# The Ahhhhh Factor



## Steamdrivenandy (Jun 18, 2007)

Seven 7 week old Beardie puppies


----------



## greenasthegrass (Oct 27, 2007)

Steady on! don't you be acquiring a couple for spares!

Rosie has been busy!

Greenie


----------



## cabby (May 14, 2005)

There was me thinking you had found the holy grail of all motorhomes then.

cabby


----------



## maggielou (Mar 25, 2008)

Ahhhhhhhh They are beautiful. Are you keeping one, or two or a few.


----------



## Steamdrivenandy (Jun 18, 2007)

Not ours.

And they're all spoken for. 

But ain't they just cute?

SDA

PS
Jack and Rosie's breeder has this one (below) going 'spare' and has been dropping hints. She wants her to go to a show home, but we just can't manage three - we keep telling ourselves.


----------



## Suenliam (Mar 22, 2006)

Oh but SDA she's so little you would not notice her amongst the others  

Sue


----------



## maggielou (Mar 25, 2008)

OOOOOhhhh she is just so gorgeous how can you resist.

Managed with 4 in our VW camper. Border collies 2 large dogs and 2 smaller girls.

You could show her??????????????

problem solved.

friends used to breed, show and work beardies. really fun dogs.


----------



## 106916 (Sep 8, 2007)

Reminds me of this one, our "minger" (those who know Beardie's will understand the epithet) 2.5 years ago. 
My wife saw the picture of Belle - she wants another Beardie pup, in fact she now wants Belle!
I said no, she said "for my birthday", I said no - they want it to go to a showhome - so I am off the hook for a while!


----------



## Zebedee (Oct 3, 2007)

I thought our Gracie was a pretty little pup Andy - and so she was, but that row of Beardies . . . . . .


----------



## Steamdrivenandy (Jun 18, 2007)

vidura said:


> Reminds me of this one, our "minger" (those who know Beardie's will understand the epithet) 2.5 years ago.
> My wife saw the picture of Belle - she wants another Beardie pup, in fact she now wants Belle!
> I said no, she said "for my birthday", I said no - they want it to go to a showhome - so I am off the hook for a while!


That Miisha she's gorgeous, what's her story?

Andy


----------



## 106916 (Sep 8, 2007)

Steamdrivenandy said:


> That Miisha she's gorgeous, what's her story?
> 
> Andy


Hi Andy, you don't wan't to know mate!

From innocence to Horror!
From clean to mingin in a blink!
From sensitive and attentive to stone deaf and disobedient in a wink!

When she was a pup she used to sit on my tummy (quite a cushioned spot) and bite my shirt buttons, she'd get those sharp puppy teeth into the hole and crack - the button's bust - but she was cute. Now she has been known to launch herself with no notice ('cos for some reason she thinks there is a cat in the garden) and knock me flat in the chair to get to the window.

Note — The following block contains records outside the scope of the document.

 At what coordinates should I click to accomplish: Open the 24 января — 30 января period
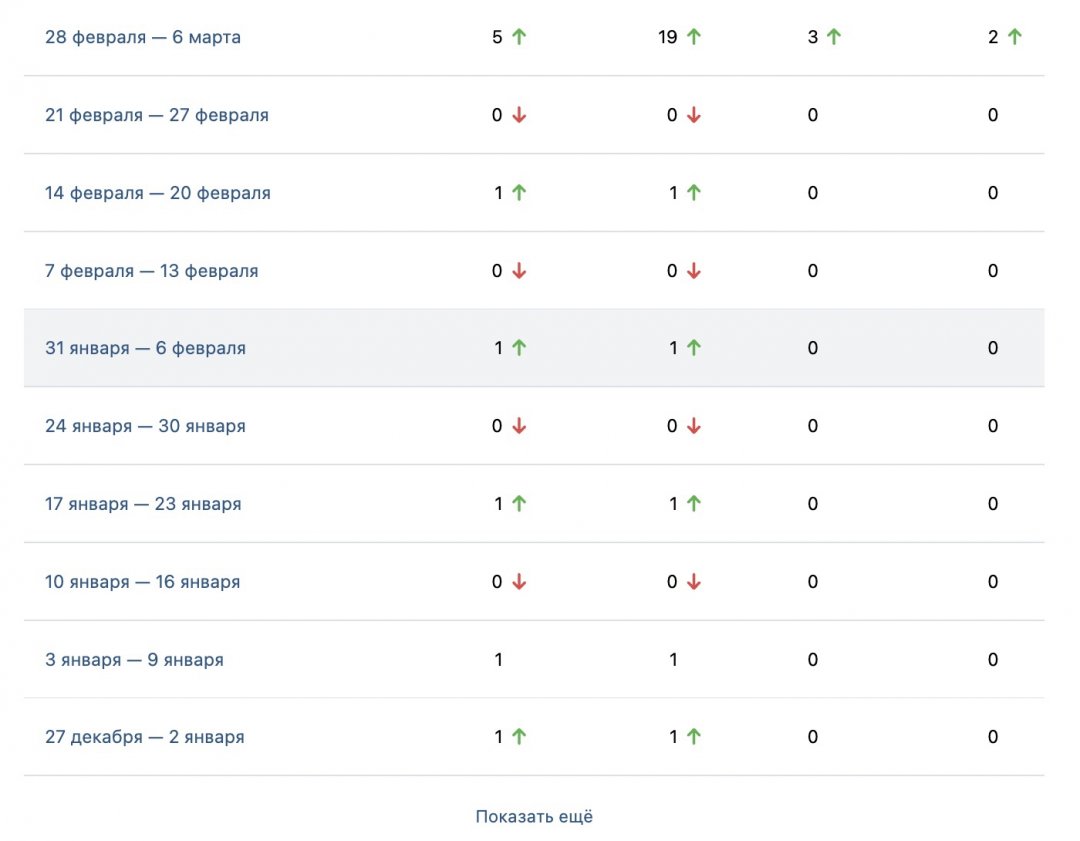click(145, 426)
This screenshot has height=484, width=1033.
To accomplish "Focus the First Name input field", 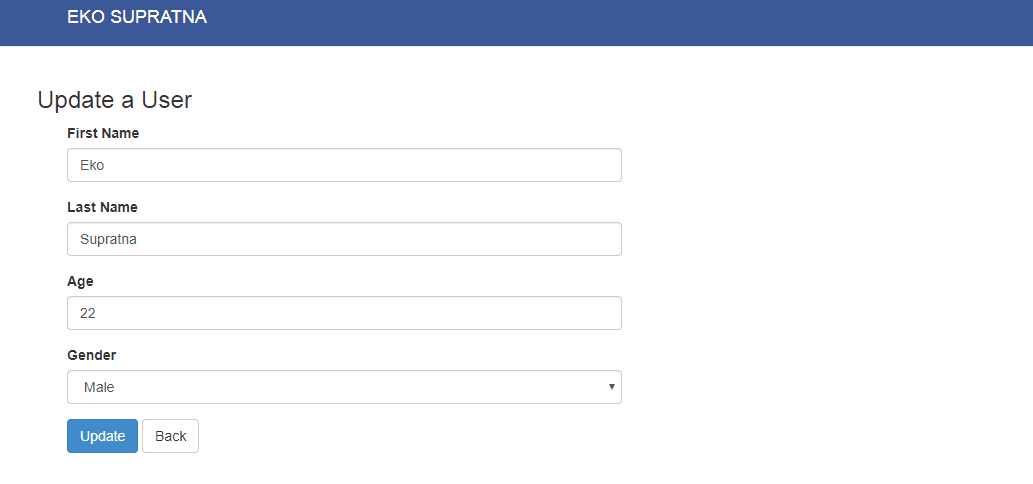I will coord(344,165).
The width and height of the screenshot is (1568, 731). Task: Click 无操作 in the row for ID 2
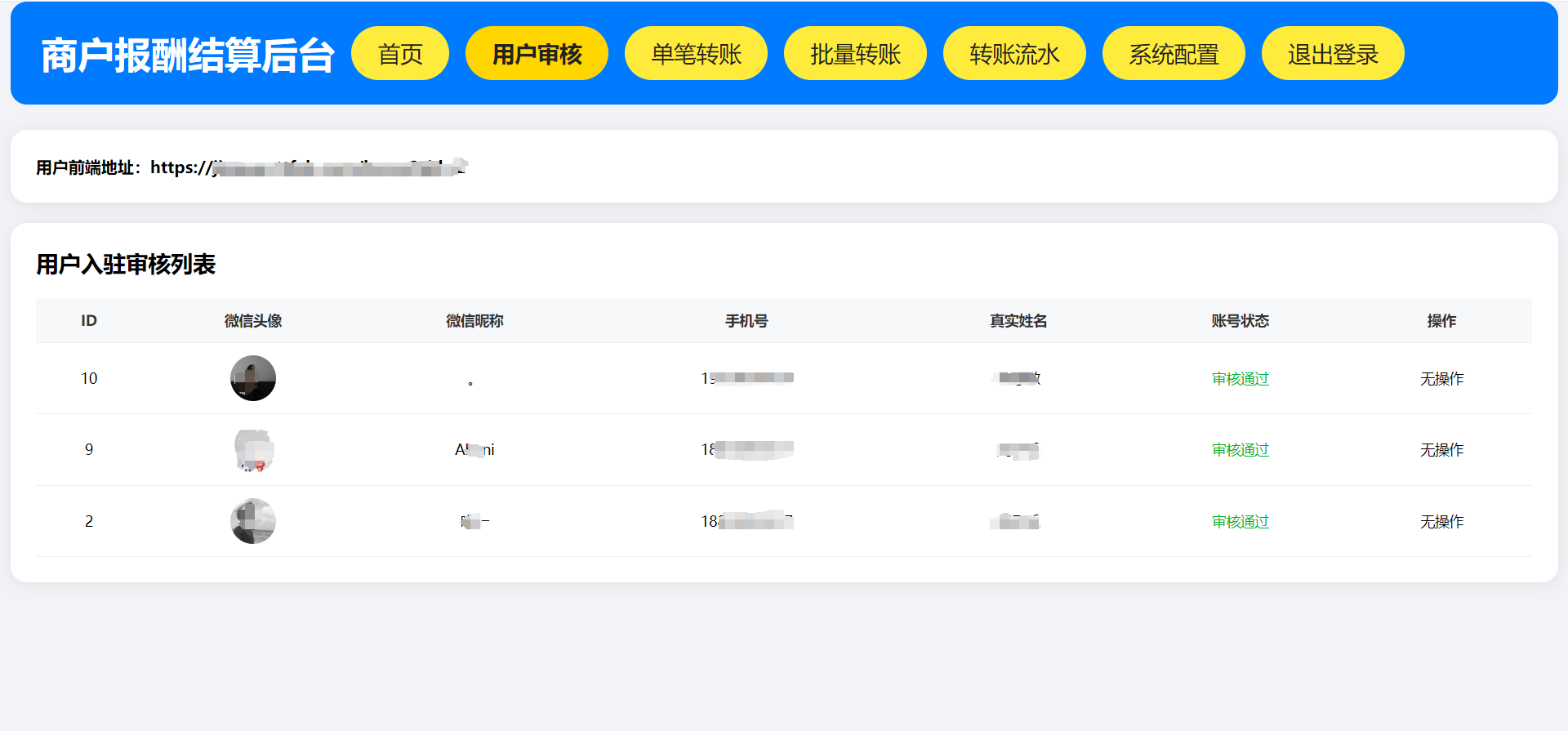click(1441, 521)
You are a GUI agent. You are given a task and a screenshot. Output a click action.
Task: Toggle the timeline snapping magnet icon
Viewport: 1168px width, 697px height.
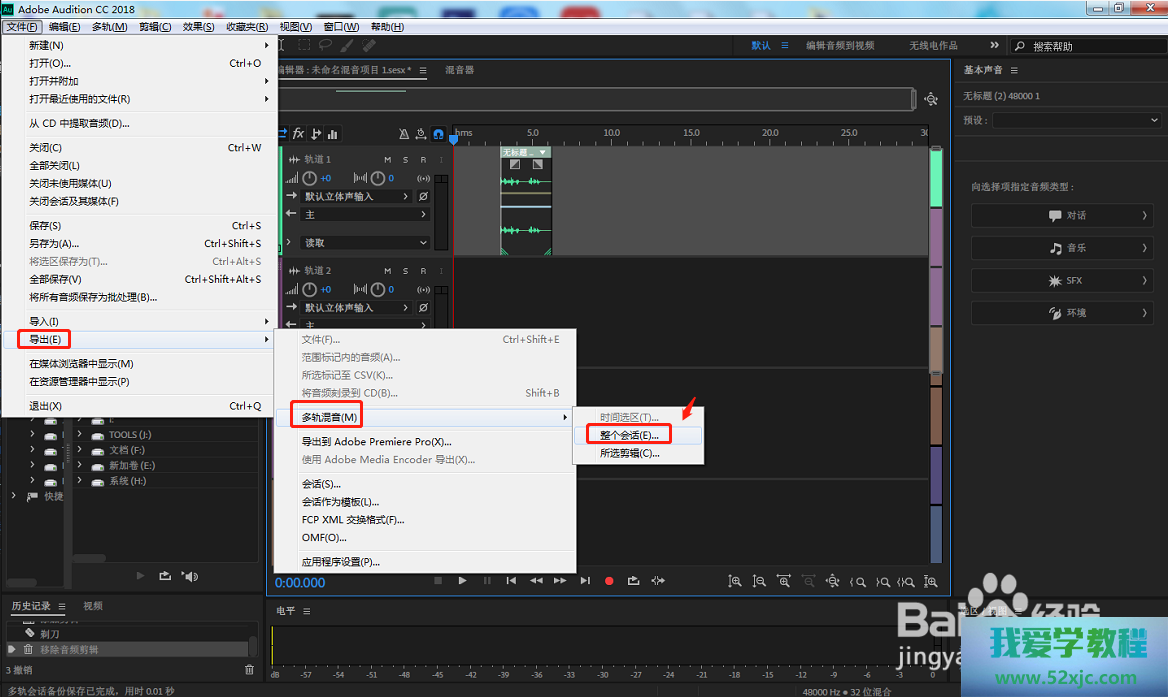tap(438, 134)
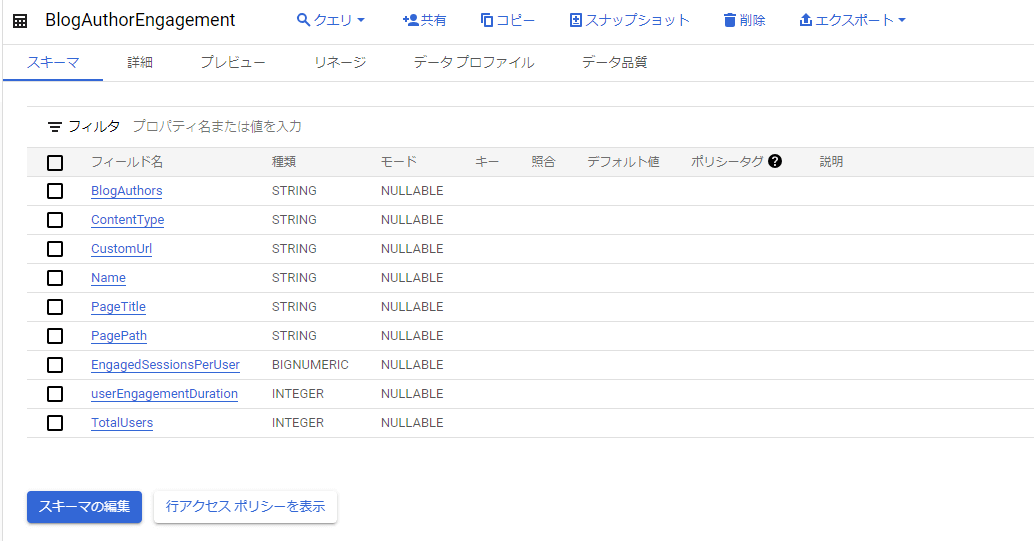This screenshot has height=541, width=1034.
Task: Go to the data profile (データ プロファイル) tab
Action: (473, 62)
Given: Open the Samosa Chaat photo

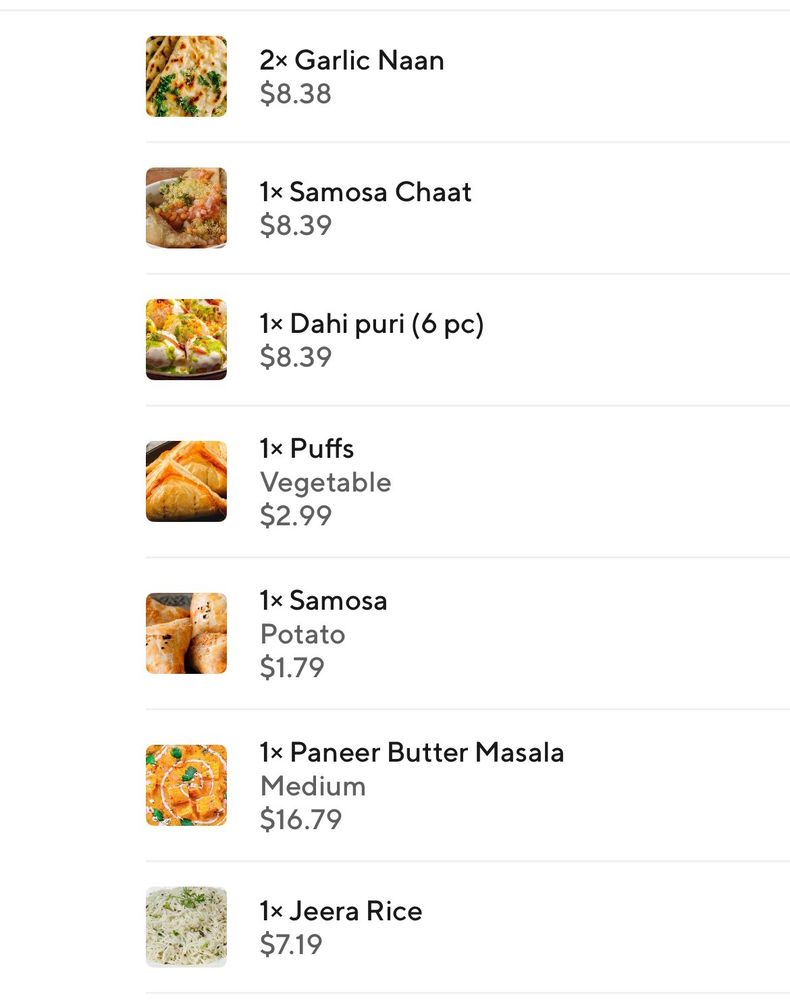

From a pup she loved the wet, and the filth - no bog was too muddy, no ditch or river too cold, she likes to roll too!

When she is off the lead sometimes she gives us that look - I now what I want and how to get it, I'm gonna get minged up and you'll regret it. There's nothing you can do - you can't catch me and I know better than you!
Really infuriating but funny too.

Actually she has been really good lately - she's been stopping and sitting when told even in wide open spaces and waiting to have the lead put on her - at one time this was rare and we constantly had to trick her or bribe her. She must be maturing.

Anyway take a gander at these pics, worth clicking on them for the detail.

And I have uploaded a video to youtube of her singing to Eastenders theme - really amusing. Will post link once it is processed.


----------



## 106916 (Sep 8, 2007)

Steamdrivenandy said:


> That Miisha she's gorgeous, what's her story?
> Andy


and here's a couple as she was growing up - a pretty scamp


----------



## patp (Apr 30, 2007)

Aaaaahhhhh - and all trained to sit and stay already!!!
Pat


----------



## Steamdrivenandy (Jun 18, 2007)

Achiltibuie brings back some super memories, I always seem to be able to recognise that skyline whenever I see it in a picture. A super part of the country which we must 'do' again, the last time was circa 18 years ago.

I know what you mean about beardies and muck. Our Rosie always, but always has a mucky, crispy beard, must be something to do with the fawn gene. Black Jack just attracts bits of stick and seeds and any other element nearby like a magnet.

Great aren't they? :roll: 

Andy


----------



## Pusser (May 9, 2005)

Kitten looking for a home at present in Mums carehome near Teignmouth Devon.

I call him Booblay after the famous male singer who winds me up.

Here he is singing one of Booblay's songs.


----------



## Briarose (Oct 9, 2007)

They are all so cute I want them all LOL.


----------